Bill Neff, the agent for Jason Hart, spouted off to The Bee's Marty McNeal about the "mistreatment" of his player.
"I just want someone to tell me why the Kings will not give Jason a chance. Or why the Kings will not trade Jason or even waive him. I want someone to say Jason has been outplayed, but that has never been said. I want someone to say Jason has a bad attitude or something because he's certainly not being given a chance."
Mr. Neff, I'm not in Kings upper management. But as a diehard fan of the laundry, I think I can help you out here with your questions:
- Why will the Kings not give Jason a chance? Because he has been awful for the team. Last season, he shot 39 percent from the floor, 29 percent from three, and 66 percent from the line. In fact, his career FG% is .439, and his career three-point percentage is .343. Mike Bibby, despite all his problems, can and will shoot better than that. Hart has played well in very limited minutes this season, but very limited minutes tend to mean squat. The team is in no way obligated to play Jason Hart just because Bibby has sucked.

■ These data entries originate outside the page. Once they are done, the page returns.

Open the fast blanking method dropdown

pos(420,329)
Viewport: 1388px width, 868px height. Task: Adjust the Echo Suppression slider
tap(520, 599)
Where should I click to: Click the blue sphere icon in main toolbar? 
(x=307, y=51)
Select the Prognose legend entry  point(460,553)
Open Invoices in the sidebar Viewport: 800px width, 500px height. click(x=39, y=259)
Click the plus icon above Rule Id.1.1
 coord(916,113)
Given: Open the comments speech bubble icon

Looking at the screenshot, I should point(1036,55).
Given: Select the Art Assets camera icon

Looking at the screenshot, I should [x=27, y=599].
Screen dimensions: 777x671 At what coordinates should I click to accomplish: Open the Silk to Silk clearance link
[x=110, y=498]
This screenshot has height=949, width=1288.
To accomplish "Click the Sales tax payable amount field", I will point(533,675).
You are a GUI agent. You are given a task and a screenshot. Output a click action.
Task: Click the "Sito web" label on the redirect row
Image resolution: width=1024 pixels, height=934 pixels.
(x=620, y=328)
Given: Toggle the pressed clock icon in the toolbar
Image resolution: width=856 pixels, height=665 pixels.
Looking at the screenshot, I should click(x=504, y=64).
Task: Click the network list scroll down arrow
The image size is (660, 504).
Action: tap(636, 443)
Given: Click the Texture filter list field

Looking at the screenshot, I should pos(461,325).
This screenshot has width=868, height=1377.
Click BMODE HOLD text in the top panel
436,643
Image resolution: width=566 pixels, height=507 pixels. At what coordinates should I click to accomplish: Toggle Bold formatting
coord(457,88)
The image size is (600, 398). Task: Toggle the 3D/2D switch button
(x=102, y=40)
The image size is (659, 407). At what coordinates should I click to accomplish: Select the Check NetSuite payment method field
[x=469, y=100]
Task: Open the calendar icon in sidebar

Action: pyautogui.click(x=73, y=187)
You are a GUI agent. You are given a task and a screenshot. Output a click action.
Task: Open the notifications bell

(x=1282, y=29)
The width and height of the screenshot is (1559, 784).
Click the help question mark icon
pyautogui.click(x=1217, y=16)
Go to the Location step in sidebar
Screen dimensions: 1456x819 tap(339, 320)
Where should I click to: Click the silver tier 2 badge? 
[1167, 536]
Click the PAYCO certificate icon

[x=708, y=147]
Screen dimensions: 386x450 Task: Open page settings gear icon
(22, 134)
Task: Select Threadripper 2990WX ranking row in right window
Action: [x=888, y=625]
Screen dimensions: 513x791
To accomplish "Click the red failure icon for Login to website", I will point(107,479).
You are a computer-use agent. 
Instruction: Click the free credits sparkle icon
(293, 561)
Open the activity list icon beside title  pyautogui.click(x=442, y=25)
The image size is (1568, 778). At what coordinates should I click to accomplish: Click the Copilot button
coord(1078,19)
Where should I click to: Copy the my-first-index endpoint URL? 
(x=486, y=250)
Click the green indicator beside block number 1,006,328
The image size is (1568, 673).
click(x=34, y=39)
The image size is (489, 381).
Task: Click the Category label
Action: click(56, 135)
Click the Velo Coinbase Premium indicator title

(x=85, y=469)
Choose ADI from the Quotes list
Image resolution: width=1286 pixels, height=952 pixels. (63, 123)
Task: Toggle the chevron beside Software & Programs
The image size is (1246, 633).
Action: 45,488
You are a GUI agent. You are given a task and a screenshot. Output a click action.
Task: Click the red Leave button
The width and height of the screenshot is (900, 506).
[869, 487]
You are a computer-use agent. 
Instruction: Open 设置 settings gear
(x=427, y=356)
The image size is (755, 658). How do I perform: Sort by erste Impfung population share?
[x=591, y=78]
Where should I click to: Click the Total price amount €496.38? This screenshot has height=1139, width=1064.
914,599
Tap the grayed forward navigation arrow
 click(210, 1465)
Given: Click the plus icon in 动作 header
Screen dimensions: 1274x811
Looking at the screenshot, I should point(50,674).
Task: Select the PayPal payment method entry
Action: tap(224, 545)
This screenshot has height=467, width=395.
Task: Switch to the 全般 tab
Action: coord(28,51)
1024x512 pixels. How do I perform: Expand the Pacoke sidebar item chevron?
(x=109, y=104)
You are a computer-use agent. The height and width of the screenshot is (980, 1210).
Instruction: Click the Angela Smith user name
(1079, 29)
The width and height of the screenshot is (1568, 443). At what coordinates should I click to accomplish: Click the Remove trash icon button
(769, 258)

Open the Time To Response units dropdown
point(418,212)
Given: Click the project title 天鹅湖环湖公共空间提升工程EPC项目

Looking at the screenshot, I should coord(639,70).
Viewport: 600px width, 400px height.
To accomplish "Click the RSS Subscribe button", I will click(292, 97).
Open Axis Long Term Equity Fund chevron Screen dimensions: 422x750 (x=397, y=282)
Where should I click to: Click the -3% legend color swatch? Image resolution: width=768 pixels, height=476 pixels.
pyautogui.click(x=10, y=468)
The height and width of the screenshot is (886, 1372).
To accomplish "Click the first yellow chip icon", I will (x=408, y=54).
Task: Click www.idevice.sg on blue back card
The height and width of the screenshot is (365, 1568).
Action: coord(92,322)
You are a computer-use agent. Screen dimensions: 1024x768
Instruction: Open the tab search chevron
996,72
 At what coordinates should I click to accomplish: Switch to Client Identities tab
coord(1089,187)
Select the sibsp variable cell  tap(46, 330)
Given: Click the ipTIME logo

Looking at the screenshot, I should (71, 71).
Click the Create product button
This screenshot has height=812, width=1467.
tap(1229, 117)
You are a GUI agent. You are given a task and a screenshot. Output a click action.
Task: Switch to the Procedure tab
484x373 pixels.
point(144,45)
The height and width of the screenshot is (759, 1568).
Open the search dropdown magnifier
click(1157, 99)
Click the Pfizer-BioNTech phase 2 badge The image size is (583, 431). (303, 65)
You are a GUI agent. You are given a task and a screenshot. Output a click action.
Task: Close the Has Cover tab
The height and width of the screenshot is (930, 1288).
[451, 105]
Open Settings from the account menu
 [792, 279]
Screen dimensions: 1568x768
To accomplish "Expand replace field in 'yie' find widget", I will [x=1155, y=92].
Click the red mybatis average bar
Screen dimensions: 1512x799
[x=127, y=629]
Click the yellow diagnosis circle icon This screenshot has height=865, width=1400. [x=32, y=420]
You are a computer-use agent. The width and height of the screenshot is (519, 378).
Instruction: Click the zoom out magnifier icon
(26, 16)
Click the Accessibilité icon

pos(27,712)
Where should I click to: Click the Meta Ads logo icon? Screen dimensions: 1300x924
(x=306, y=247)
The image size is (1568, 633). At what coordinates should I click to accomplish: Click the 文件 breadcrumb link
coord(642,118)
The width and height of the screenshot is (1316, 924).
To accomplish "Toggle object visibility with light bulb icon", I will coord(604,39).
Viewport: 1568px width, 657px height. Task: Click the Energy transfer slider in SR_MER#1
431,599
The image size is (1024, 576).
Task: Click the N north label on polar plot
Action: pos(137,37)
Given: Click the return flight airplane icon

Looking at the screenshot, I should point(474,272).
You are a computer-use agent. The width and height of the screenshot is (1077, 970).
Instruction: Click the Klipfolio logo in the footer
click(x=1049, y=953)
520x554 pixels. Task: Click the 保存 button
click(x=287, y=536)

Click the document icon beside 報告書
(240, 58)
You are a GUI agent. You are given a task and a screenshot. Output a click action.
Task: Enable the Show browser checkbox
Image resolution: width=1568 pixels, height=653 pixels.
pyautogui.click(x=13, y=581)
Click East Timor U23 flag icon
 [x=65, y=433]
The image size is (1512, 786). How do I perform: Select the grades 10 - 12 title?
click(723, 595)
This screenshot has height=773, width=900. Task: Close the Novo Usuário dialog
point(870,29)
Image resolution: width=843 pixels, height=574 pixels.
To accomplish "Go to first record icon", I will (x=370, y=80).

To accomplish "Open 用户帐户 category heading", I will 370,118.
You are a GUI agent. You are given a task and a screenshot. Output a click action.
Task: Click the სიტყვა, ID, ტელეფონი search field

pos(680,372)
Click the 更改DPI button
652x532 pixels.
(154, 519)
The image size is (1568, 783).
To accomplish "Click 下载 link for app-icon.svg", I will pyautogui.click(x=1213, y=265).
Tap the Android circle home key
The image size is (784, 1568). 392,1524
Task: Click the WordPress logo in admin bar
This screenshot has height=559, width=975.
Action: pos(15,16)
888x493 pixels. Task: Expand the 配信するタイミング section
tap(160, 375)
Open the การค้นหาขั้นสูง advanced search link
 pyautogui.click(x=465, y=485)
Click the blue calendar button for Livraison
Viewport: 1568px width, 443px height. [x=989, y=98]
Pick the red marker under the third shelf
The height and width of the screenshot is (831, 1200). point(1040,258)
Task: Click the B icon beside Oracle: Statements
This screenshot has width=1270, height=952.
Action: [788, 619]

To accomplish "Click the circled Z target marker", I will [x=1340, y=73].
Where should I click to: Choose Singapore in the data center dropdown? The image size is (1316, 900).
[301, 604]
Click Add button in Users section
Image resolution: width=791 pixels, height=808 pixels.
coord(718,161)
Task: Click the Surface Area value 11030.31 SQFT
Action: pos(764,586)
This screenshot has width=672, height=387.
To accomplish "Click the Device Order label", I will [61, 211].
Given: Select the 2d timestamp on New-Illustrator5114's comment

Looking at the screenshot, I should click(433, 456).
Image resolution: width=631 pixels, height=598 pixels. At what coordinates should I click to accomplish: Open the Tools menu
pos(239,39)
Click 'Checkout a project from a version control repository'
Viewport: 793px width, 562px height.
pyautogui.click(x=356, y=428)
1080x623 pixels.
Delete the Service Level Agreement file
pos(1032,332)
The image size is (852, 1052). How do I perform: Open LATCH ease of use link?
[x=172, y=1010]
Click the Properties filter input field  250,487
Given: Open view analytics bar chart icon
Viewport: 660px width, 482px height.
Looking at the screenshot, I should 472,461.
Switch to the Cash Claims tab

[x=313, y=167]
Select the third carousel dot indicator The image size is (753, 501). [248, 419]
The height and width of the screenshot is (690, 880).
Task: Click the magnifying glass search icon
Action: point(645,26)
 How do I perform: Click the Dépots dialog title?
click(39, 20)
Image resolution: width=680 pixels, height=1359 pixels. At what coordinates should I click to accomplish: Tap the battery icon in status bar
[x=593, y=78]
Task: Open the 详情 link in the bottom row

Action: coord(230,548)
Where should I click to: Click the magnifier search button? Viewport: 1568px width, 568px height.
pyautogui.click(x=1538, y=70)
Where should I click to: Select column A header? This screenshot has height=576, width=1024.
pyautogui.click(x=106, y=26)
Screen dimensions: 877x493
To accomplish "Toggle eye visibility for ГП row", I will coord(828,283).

- Why won't the Kings trade Jason? As indicated in the story, both trades proposals that have come along would have required the Kings to take back players with contracts extending past this season. One assumes these players are not very good, if they are being traded for Jason Hart. On what planet would Geoff Petrie be expected to take back crappy players signed beyond this season in return for a cheap expiring contract who could come in handy at the deadline, or should Bibby be traded at some point? Where's the obligation to make this team worse just so Jason Hart can get 8 minutes a night somewhere?
- Why won't the Kings waive Jason Hart? Why would the Kings waive Jason before the deadline, in case they need some extra contract to match up, or in case they can swing a second-rounder for his contract? On what planet does a lottery team waive its 30-year-old third-string point guard because he's upset with playing time? On what planet do agents (and columnists, it appears) actually expect the general manager to cater to a 30-year-old third-string point guard when he's got numerous bigger problems? Because the Kings are down, Bill Neff and Marty McNeal think they can kick around the team's front office for not playing Jason F*cking Hart? You've got to be kidding me.
But it's not different. Hart is not a good player, Hart is not a young player, and Hart will not be a King next year, so Petrie has no reason to cave to his agent's demands.